REQUIREMENT ▸ Copy the items word for word, from the line containing "At what coordinates should I click to accomplish: Click" down through the line containing "pyautogui.click(x=255, y=338)".
>> Start ITEMS
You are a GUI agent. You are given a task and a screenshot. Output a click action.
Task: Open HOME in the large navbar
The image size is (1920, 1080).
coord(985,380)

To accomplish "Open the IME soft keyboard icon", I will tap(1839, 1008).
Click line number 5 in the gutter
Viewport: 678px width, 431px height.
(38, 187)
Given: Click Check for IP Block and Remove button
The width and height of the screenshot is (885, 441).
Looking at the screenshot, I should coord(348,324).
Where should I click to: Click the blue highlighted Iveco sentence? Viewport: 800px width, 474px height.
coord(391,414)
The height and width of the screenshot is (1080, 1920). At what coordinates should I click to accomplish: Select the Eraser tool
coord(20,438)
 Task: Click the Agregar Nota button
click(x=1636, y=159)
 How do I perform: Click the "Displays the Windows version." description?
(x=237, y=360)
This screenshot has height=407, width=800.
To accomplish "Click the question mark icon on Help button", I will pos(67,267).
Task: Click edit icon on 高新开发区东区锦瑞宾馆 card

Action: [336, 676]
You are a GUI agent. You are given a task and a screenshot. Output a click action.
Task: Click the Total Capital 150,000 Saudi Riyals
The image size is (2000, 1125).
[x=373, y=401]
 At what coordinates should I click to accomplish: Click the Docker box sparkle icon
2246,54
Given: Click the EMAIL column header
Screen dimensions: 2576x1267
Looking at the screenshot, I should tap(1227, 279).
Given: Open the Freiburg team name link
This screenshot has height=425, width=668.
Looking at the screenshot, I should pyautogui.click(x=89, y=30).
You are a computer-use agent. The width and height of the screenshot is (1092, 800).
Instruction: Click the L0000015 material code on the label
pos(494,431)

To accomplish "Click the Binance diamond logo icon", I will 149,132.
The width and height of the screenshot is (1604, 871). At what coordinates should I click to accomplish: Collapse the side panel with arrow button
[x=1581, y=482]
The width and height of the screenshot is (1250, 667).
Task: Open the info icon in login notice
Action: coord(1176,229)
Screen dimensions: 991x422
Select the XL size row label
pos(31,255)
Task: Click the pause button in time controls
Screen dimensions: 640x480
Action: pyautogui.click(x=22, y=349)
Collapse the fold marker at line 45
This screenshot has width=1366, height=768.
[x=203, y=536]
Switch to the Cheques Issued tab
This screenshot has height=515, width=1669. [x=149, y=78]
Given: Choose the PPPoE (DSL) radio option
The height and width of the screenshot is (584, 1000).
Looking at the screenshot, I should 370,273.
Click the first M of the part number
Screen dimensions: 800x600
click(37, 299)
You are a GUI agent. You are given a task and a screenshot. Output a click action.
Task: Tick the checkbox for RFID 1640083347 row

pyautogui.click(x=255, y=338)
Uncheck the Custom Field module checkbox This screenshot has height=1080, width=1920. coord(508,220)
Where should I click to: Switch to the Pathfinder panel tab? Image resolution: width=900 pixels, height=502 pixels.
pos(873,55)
>> End ITEMS
COMPLETED TASK ▸
 At what coordinates should I click to accomplish: Click the Docker box sparkle icon
2246,54
Given: Click the EMAIL column header
Screen dimensions: 2576x1267
Looking at the screenshot, I should tap(1227, 279).
Given: Open the Freiburg team name link
This screenshot has height=425, width=668.
Looking at the screenshot, I should pyautogui.click(x=89, y=30).
You are a computer-use agent. The width and height of the screenshot is (1092, 800).
Instruction: Click the L0000015 material code on the label
pos(494,431)

To accomplish "Click the Binance diamond logo icon", I will 149,132.
The width and height of the screenshot is (1604, 871). At what coordinates should I click to accomplish: Collapse the side panel with arrow button
[x=1581, y=482]
The width and height of the screenshot is (1250, 667).
Task: Open the info icon in login notice
Action: coord(1176,229)
Screen dimensions: 991x422
Select the XL size row label
pos(31,255)
Task: Click the pause button in time controls
Screen dimensions: 640x480
Action: pyautogui.click(x=22, y=349)
Collapse the fold marker at line 45
This screenshot has width=1366, height=768.
[x=203, y=536]
Switch to the Cheques Issued tab
This screenshot has height=515, width=1669. [x=149, y=78]
Given: Choose the PPPoE (DSL) radio option
The height and width of the screenshot is (584, 1000).
Looking at the screenshot, I should 370,273.
Click the first M of the part number
Screen dimensions: 800x600
click(37, 299)
You are a GUI agent. You are given a task and a screenshot. Output a click action.
Task: Tick the checkbox for RFID 1640083347 row

pyautogui.click(x=255, y=338)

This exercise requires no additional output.